[11C]-PBR28 positron emission tomography signal as an imaging marker of joint inflammation in knee osteoarthritis

Abstract

Although inflammation is known to play a role in knee osteoarthritis (KOA), inflammation-specific imaging is not routinely performed. In this article, we evaluate the role of joint inflammation, measured using [¹¹C]-PBR28, a radioligand for the inflammatory marker 18-kDa translocator protein (TSPO), in KOA. Twenty-one KOA patients and 11 healthy controls (HC) underwent positron emission tomography/magnetic resonance imaging (PET/MRI) knee imaging with the TSPO ligand [¹¹C]-PBR28. Standardized uptake values were extracted from regions-of-interest (ROIs) semiautomatically segmented from MRI data, and compared across groups (HC, KOA) and subgroups (unilateral/bilateral KOA symptoms), across knees (most vs least painful), and against clinical variables (eg, pain and Kellgren–Lawrence [KL] grades).
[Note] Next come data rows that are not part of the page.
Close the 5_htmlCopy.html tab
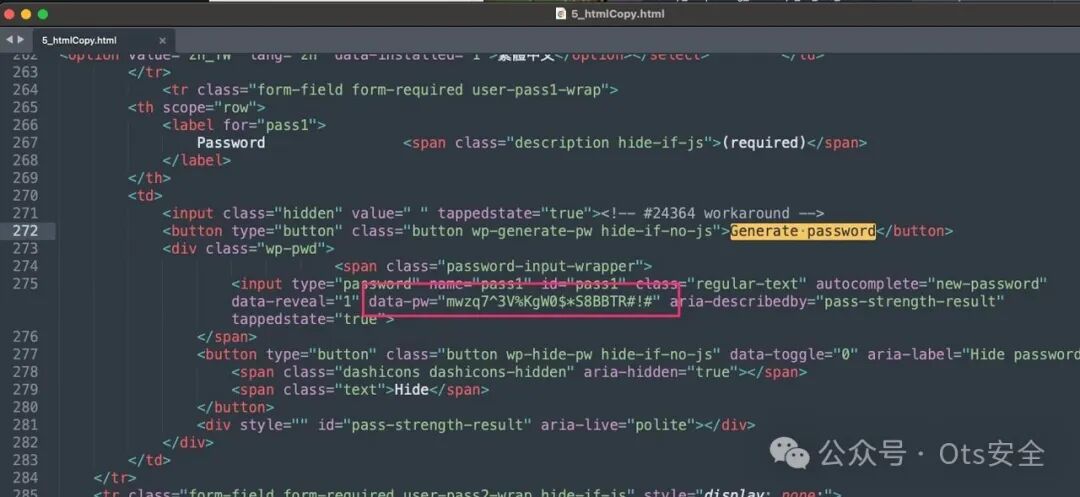 click(163, 41)
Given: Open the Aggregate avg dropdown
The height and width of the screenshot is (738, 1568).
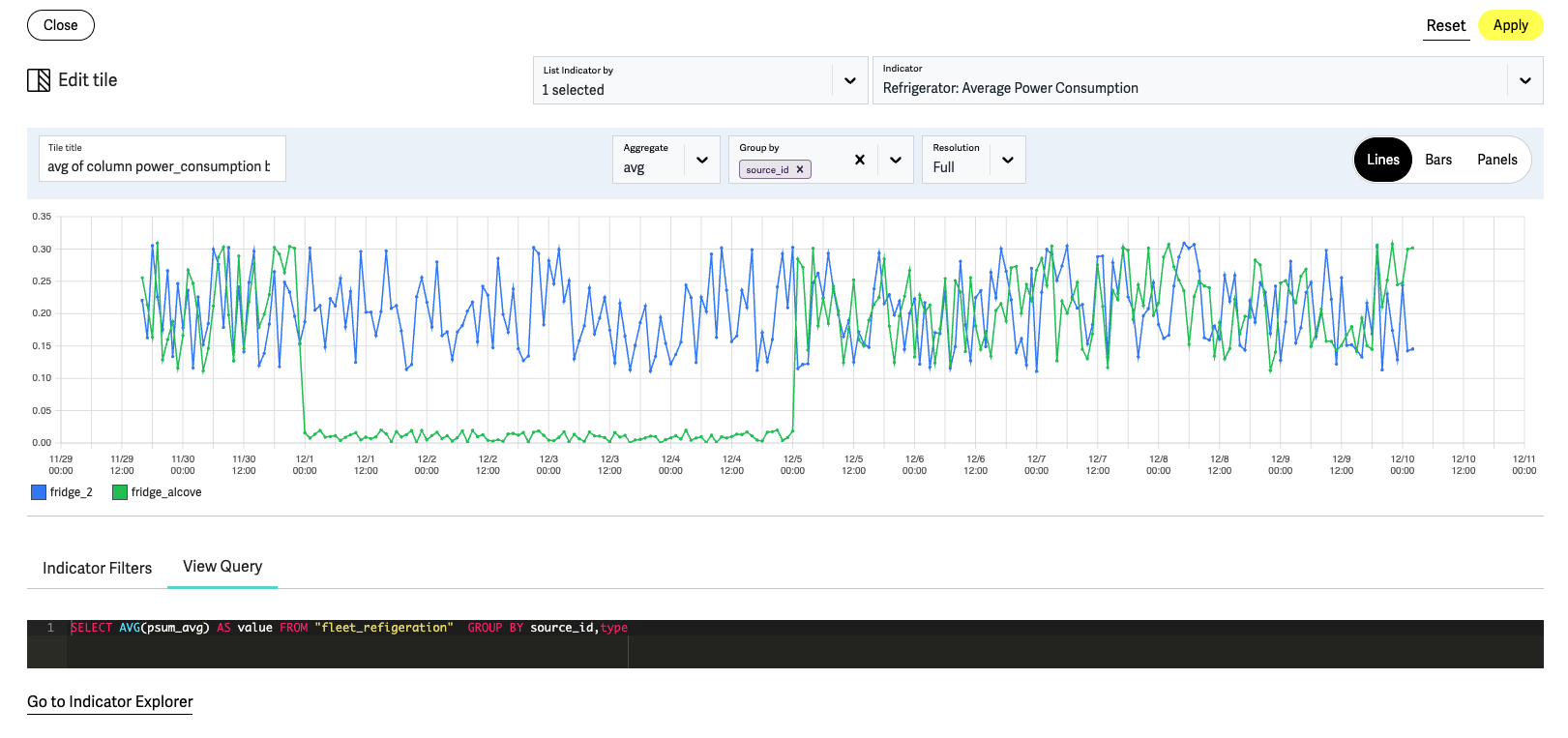Looking at the screenshot, I should (x=702, y=160).
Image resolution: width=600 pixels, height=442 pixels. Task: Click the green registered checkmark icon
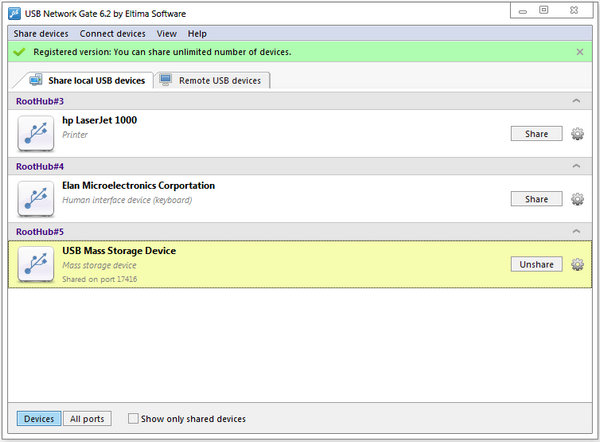tap(19, 52)
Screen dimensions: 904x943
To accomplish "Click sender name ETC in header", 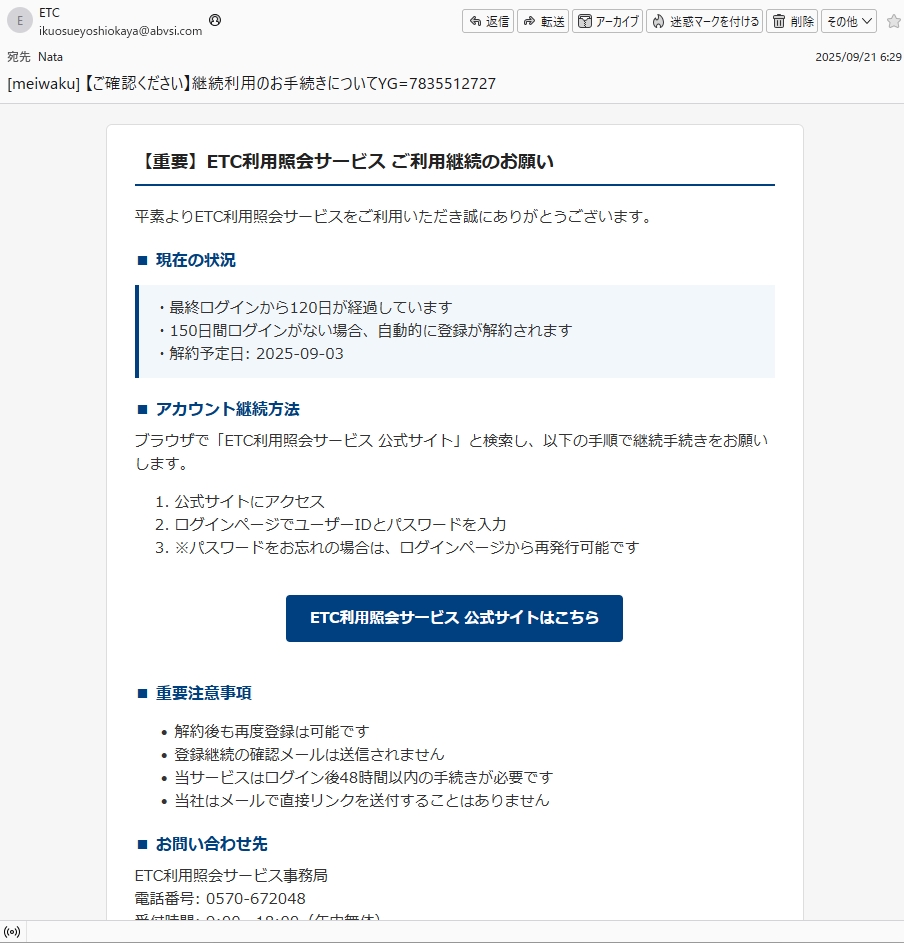I will point(49,13).
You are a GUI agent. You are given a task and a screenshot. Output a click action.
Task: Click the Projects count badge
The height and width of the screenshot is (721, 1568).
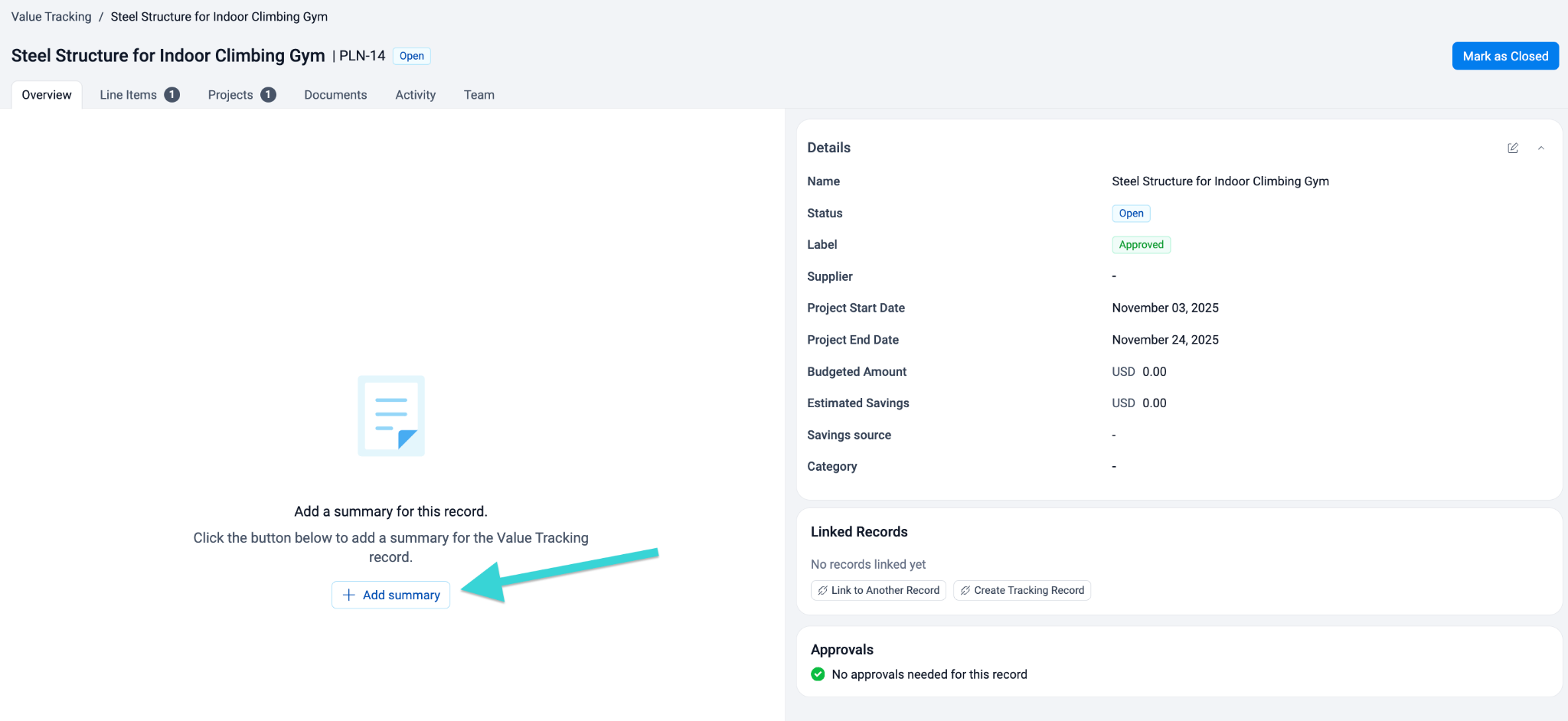tap(268, 95)
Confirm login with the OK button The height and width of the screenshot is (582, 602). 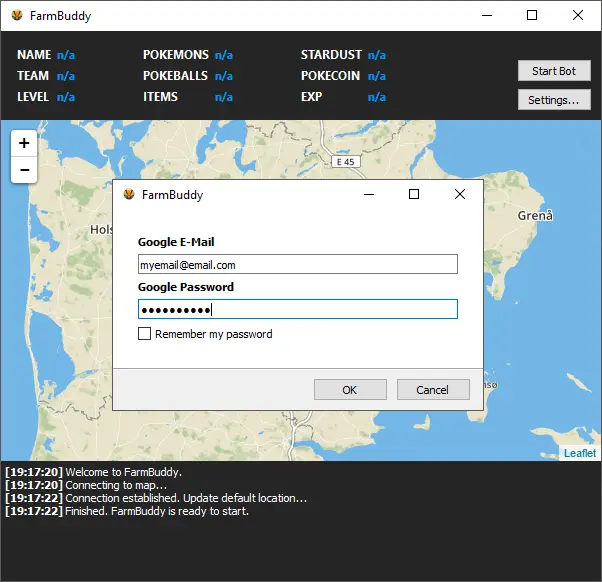point(350,390)
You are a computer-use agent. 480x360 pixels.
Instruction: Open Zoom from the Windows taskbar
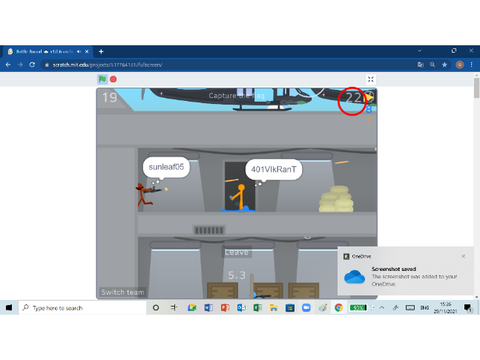click(x=306, y=308)
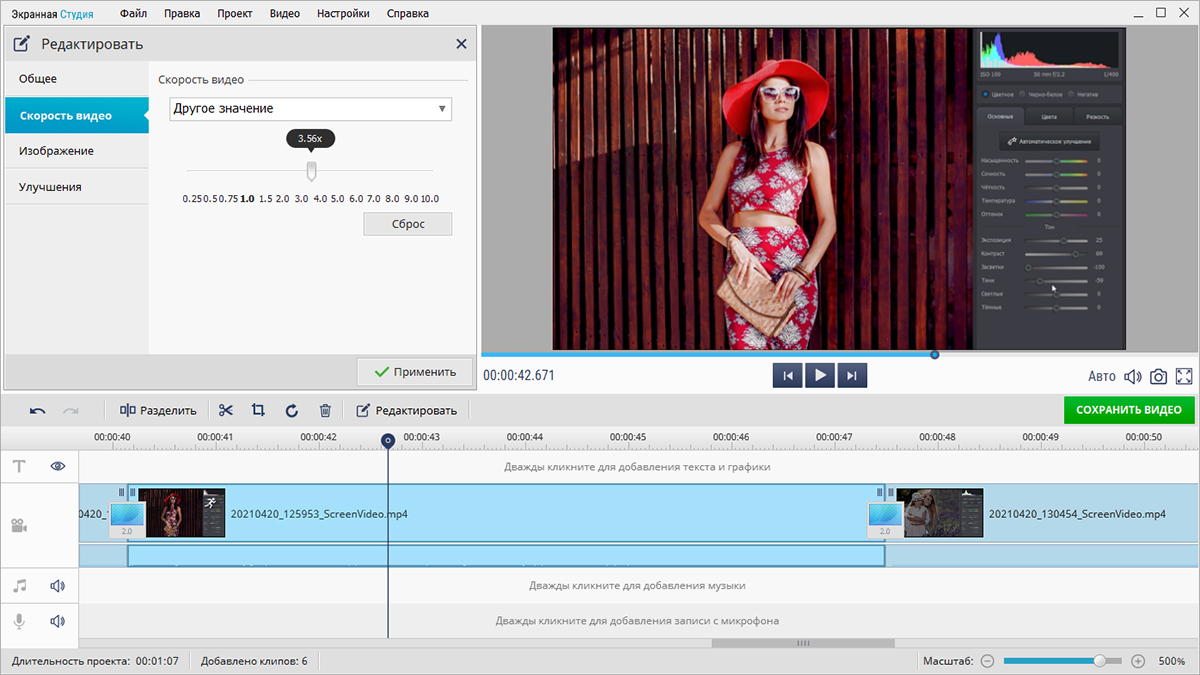Click the zoom in plus button
Viewport: 1200px width, 675px height.
point(1138,661)
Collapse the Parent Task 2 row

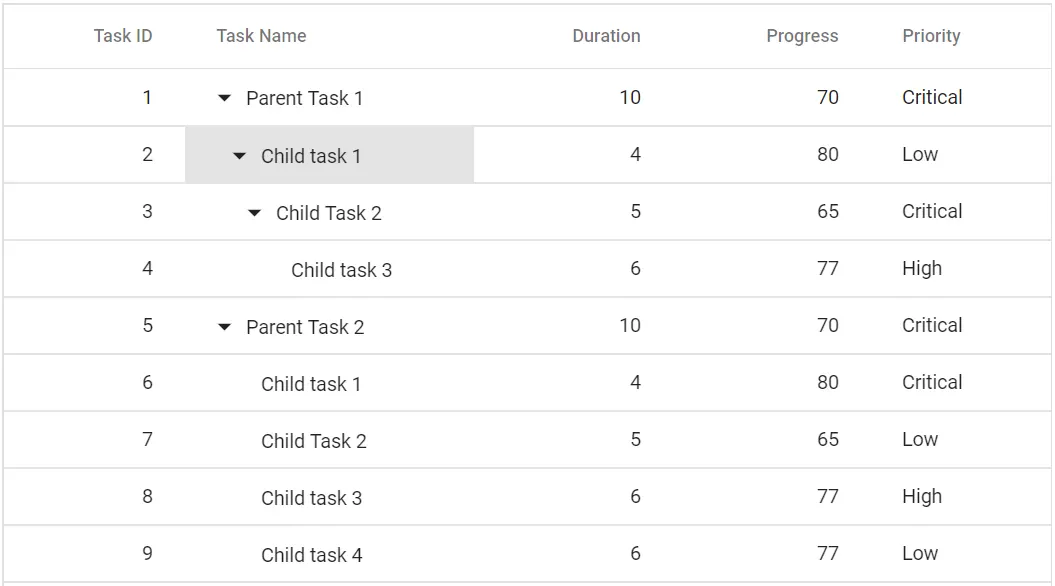(x=224, y=326)
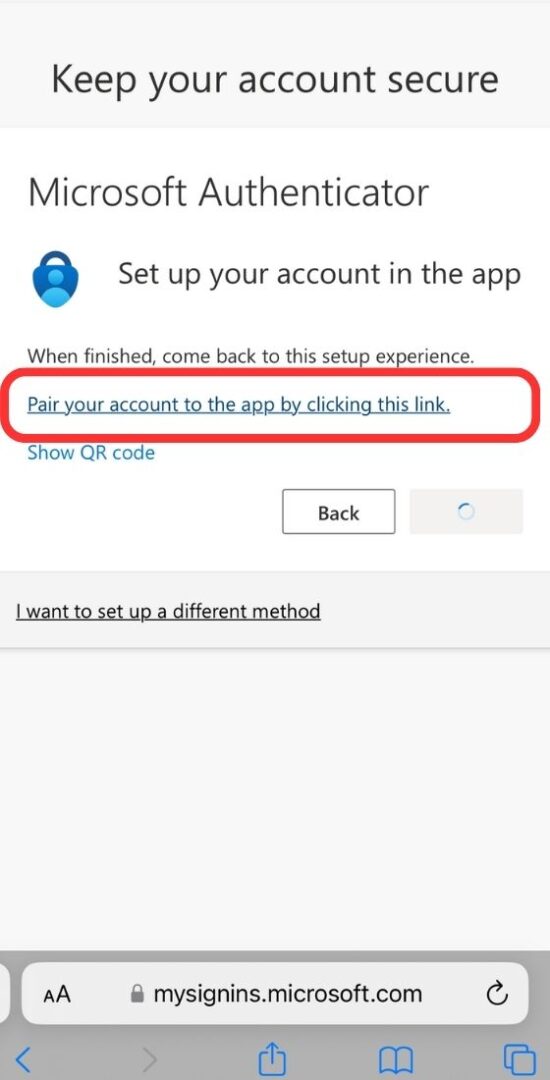550x1080 pixels.
Task: Tap the Keep your account secure heading
Action: tap(275, 79)
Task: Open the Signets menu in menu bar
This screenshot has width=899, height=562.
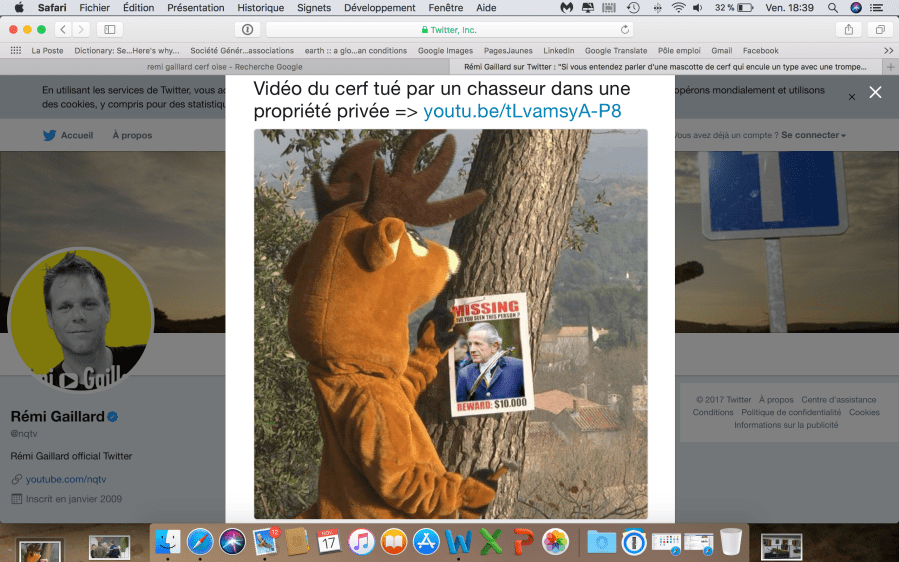Action: click(314, 8)
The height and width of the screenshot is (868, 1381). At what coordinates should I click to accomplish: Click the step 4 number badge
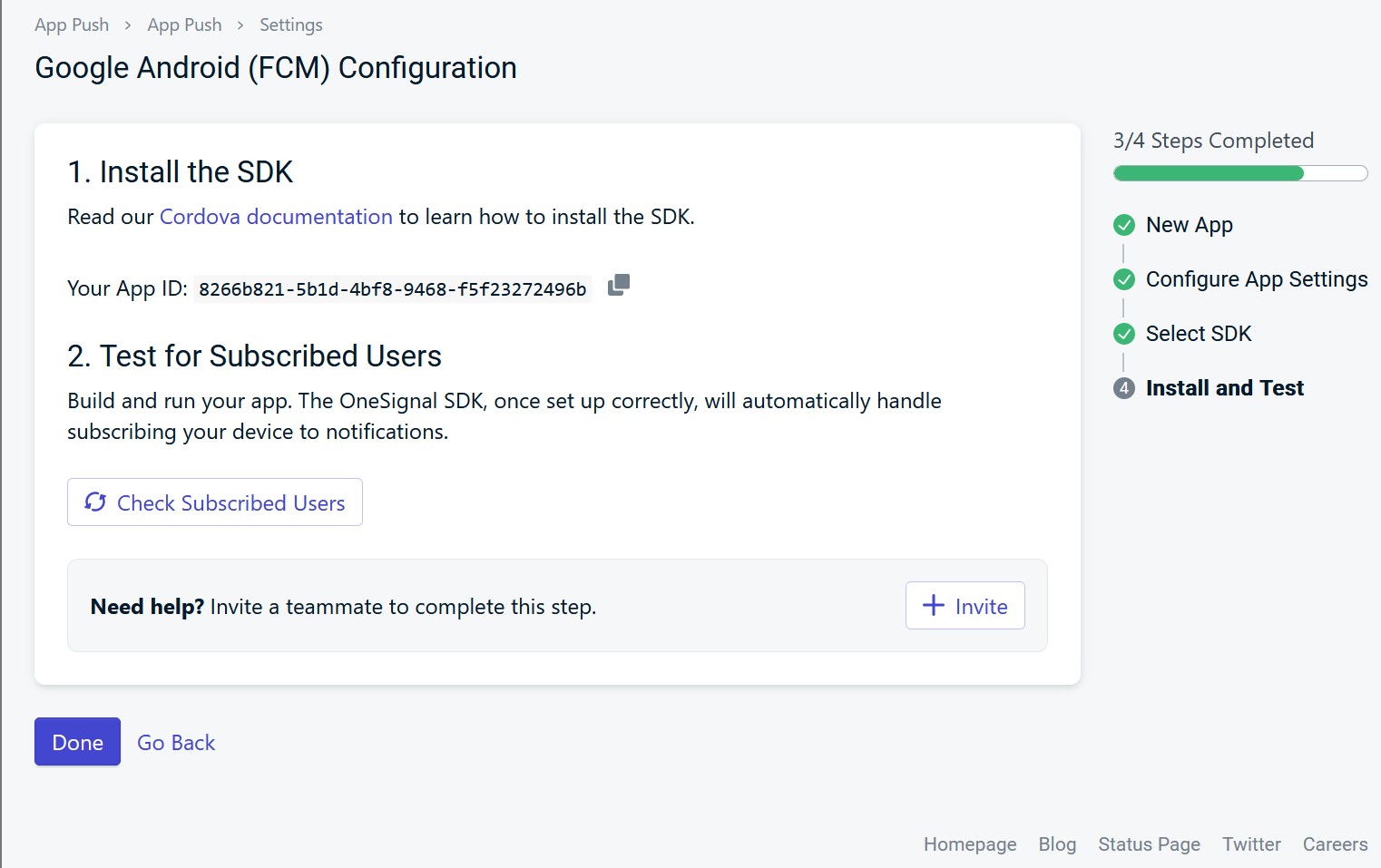click(x=1124, y=388)
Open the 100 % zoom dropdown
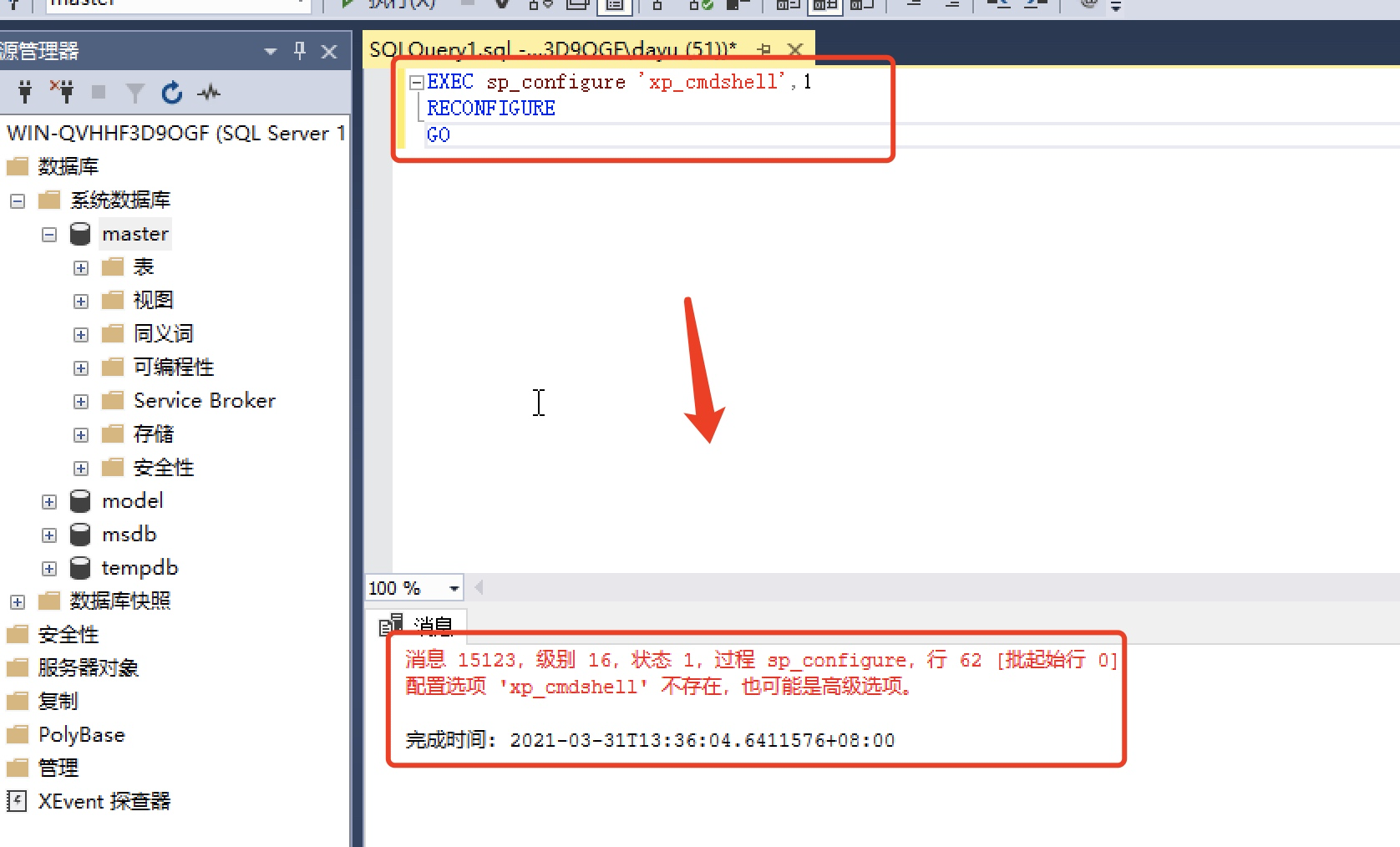 click(454, 588)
Overall, KOA patients demonstrated elevated [¹¹C]-PBR28 binding across all knee ROIs, compared with HC (all P's < 0.005). Specifically, PET signal was significantly elevated in both knees in patients with bilateral KOA symptoms (both P's < 0.01), and in the symptomatic knee (P < 0.05), but not the asymptomatic knee (P = 0.95) of patients with unilateral KOA symptoms. Positron emission tomography signal was higher in the most vs least painful knee (P < 0.001), and the difference in pain ratings across knees was proportional to the difference in PET signal (r = 0.74, P < 0.001). Kellgren–Lawrence grades neither correlated with PET signal (left knee r = 0.32, P = 0.19; right knee r = 0.18, P = 0.45) nor pain (r = 0.39, P = 0.07). The current results support further exploration of [¹¹C]-PBR28 PET signal as an imaging marker candidate for KOA and a link between joint inflammation and osteoarthritis-related pain severity.